> _Problems to solve_
a) In the text on showing square roots on the number line, rewrite the part starting with "Hence OP = √10." and going on through "OC represents √10.", putting "center" in place of "centre".
b) In the text on showing square roots on the number line, what length is AP given when √10 is constructed?
c) Carry on the text on showing square roots on the number line from where it stops.

> _Text to read_
----------------------------------------

**1. Represent √𝟖, √𝟏𝟎 and √𝟏𝟑 on the number line.**

**Solution:**

**Representation of √8:**

Let* O* be the origin on the line *l*. Let *A *be on the line such that *OA = 2. *Draw *AP *perpendicular to *OA *at *A* such that * AP = 2. *

In Δ AOP, by Pythagoras’ theorem, we have, OP² = AP² + OA²

OP² = 2² + 2² = 4 + 4

OP² = 8

OP = √8

Hence OP = √8. With O as centre and OP as radius, cut *l *at C. Then OC = OP = √8. Thus C represnts √8 on the line *l.*

Therefore, OC represents √8.

**Representation of √10:**

Let* O* be the origin on the line *l*. Let *A *be on the line such that *OA = 1. *Draw *AP *perpendicular to *OA *at *A* such that * AP = 3. *

In Δ AOP, by Pythagoras’ theorem, we have, OP² = AP² + OA²

OP² = 3² + 1² = 9 + 1 = 10

OP² = 10

OP = √10

Hence OP = √10. With O as centre and OP as radius, cut *l *at C. Then OC = OP = √10. Thus C represnts √10 on the line *l.*

Therefore, OC represents √10.

----------------------------------------

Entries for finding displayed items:

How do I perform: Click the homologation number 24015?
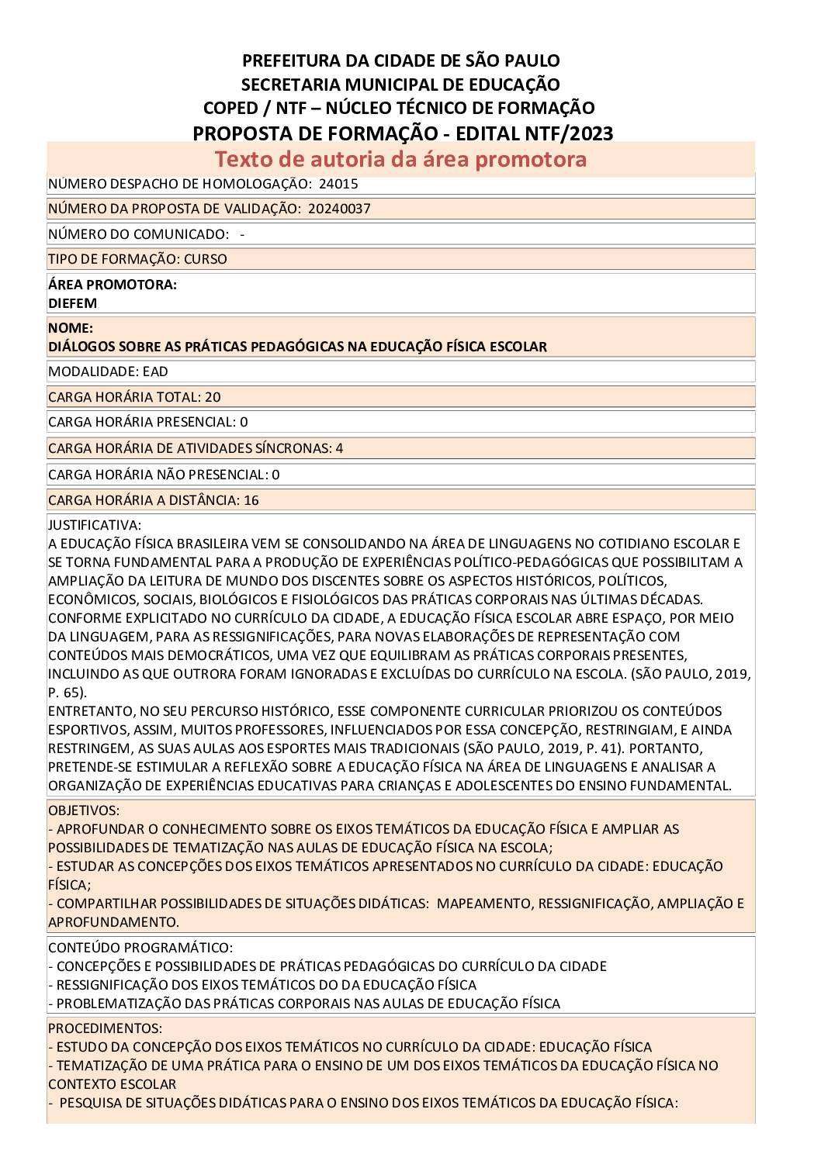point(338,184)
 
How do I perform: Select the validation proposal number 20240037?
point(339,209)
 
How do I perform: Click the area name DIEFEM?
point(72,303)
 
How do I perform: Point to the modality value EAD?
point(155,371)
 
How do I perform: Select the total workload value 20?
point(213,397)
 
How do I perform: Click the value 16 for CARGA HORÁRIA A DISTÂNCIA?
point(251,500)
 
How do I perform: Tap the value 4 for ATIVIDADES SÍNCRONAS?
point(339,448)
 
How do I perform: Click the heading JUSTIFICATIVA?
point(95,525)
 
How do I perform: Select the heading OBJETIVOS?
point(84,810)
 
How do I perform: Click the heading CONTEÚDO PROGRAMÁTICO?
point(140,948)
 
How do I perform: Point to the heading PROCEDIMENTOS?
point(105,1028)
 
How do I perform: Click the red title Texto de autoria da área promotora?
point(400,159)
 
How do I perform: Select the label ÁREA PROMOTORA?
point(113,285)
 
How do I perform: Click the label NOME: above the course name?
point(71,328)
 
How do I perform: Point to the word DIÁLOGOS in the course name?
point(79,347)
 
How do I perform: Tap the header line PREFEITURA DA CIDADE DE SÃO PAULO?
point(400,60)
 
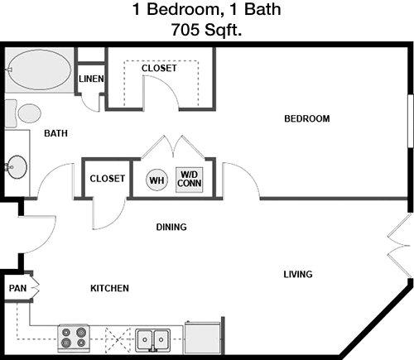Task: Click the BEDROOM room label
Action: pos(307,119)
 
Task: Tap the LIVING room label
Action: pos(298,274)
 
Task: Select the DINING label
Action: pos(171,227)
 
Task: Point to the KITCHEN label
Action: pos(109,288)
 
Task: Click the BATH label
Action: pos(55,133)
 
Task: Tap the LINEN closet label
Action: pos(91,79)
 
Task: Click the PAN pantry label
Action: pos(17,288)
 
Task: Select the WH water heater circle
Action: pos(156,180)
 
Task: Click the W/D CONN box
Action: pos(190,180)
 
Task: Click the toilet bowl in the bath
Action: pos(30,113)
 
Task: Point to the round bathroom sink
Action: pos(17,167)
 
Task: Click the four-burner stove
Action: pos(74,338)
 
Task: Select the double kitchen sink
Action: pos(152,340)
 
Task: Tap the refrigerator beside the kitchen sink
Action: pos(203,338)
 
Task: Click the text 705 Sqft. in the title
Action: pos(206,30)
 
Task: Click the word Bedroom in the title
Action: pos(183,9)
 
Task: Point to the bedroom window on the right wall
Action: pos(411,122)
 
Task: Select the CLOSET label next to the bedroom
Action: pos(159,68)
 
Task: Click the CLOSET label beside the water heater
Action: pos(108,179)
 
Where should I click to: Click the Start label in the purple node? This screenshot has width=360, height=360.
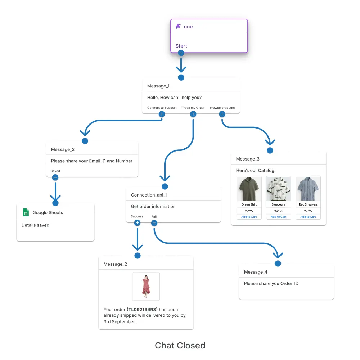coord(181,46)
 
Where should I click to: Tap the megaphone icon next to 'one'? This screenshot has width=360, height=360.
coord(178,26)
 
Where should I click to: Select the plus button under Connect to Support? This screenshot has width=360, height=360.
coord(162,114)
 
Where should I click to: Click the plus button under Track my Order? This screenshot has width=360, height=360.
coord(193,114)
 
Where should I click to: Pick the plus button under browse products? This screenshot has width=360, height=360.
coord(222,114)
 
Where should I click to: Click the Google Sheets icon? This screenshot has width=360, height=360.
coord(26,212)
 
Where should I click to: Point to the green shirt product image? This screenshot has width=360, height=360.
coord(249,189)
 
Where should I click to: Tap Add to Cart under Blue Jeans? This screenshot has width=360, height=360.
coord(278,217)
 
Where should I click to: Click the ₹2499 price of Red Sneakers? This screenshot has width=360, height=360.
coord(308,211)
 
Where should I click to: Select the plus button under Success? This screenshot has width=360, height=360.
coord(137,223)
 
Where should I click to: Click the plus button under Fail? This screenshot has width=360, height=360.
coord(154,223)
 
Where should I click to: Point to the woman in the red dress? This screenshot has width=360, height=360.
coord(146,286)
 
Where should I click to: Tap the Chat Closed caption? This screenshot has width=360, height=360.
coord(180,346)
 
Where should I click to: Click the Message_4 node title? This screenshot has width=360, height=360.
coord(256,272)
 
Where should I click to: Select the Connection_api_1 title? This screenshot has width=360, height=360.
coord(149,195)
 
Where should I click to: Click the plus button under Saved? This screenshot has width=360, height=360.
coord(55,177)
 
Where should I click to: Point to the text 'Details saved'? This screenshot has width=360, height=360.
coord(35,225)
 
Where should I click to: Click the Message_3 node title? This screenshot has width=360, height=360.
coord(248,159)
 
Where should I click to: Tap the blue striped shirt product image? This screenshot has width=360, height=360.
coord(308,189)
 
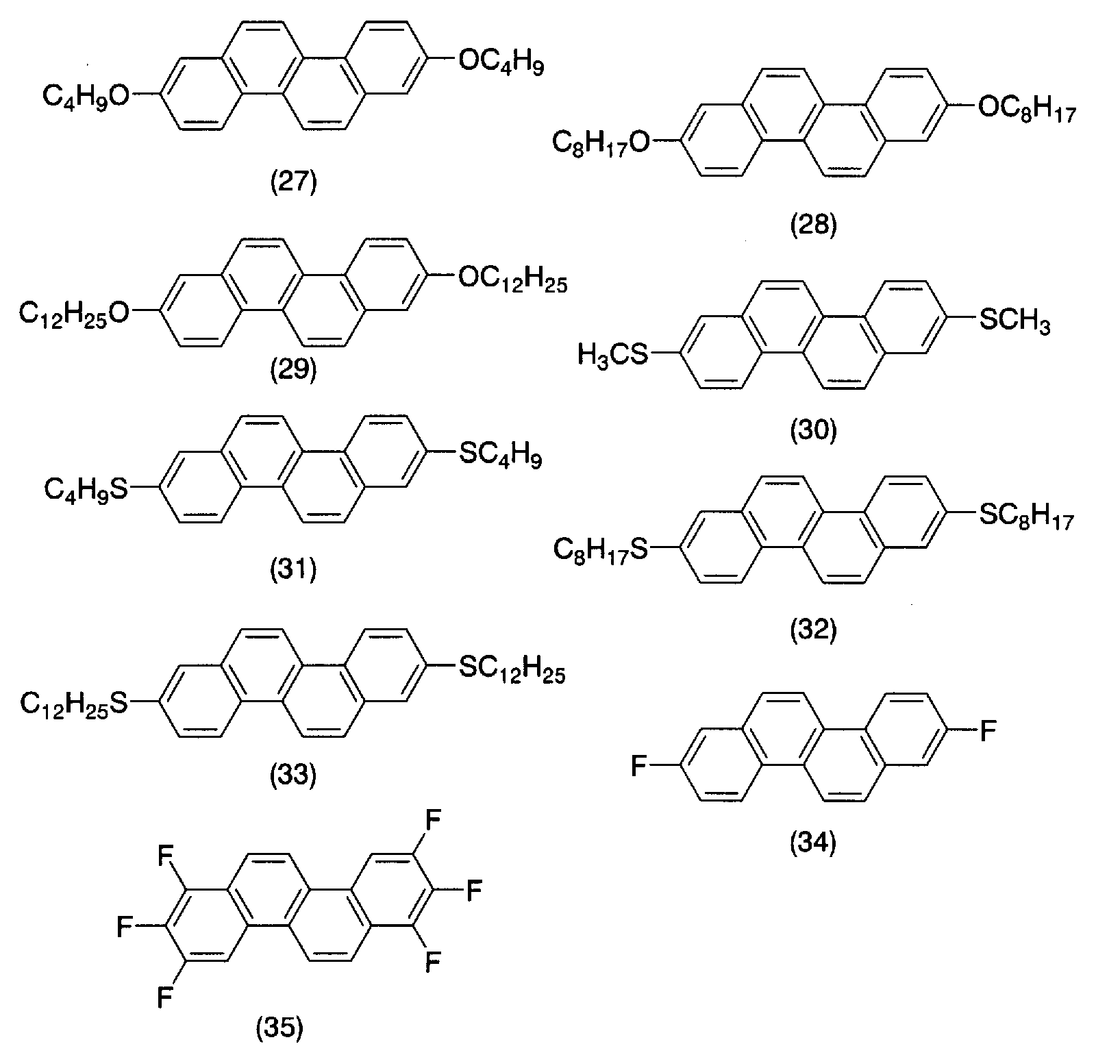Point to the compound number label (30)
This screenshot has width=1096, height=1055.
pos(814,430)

----------------------------------------

> _Answers_
a)
Hence OP = √10. With O as center and OP as radius, cut *l *at C. Then OC = OP = √10. Thus C represnts √10 on the line *l.*

Therefore, OC represents √10.

b) AP = 3

c)
**Representation of √13:**

Let* O* be the origin on the line *l*. Let *A *be on the line such that *OA = 3. *Draw *AP *perpendicular to *OA *at *A* such that * AP = 2. *

In Δ AOP, by Pythagoras’ theorem, we have, OP² = AP² + OA²

OP² = 2² + 3² = 4 + 9 = 13

OP² = 13

OP = √13

Hence OP = √13. With O as centre and OP as radius, cut *l *at C. Then OC = OP = √13. Thus C represnts √13 on the line *l.*

Therefore, OC represents √13.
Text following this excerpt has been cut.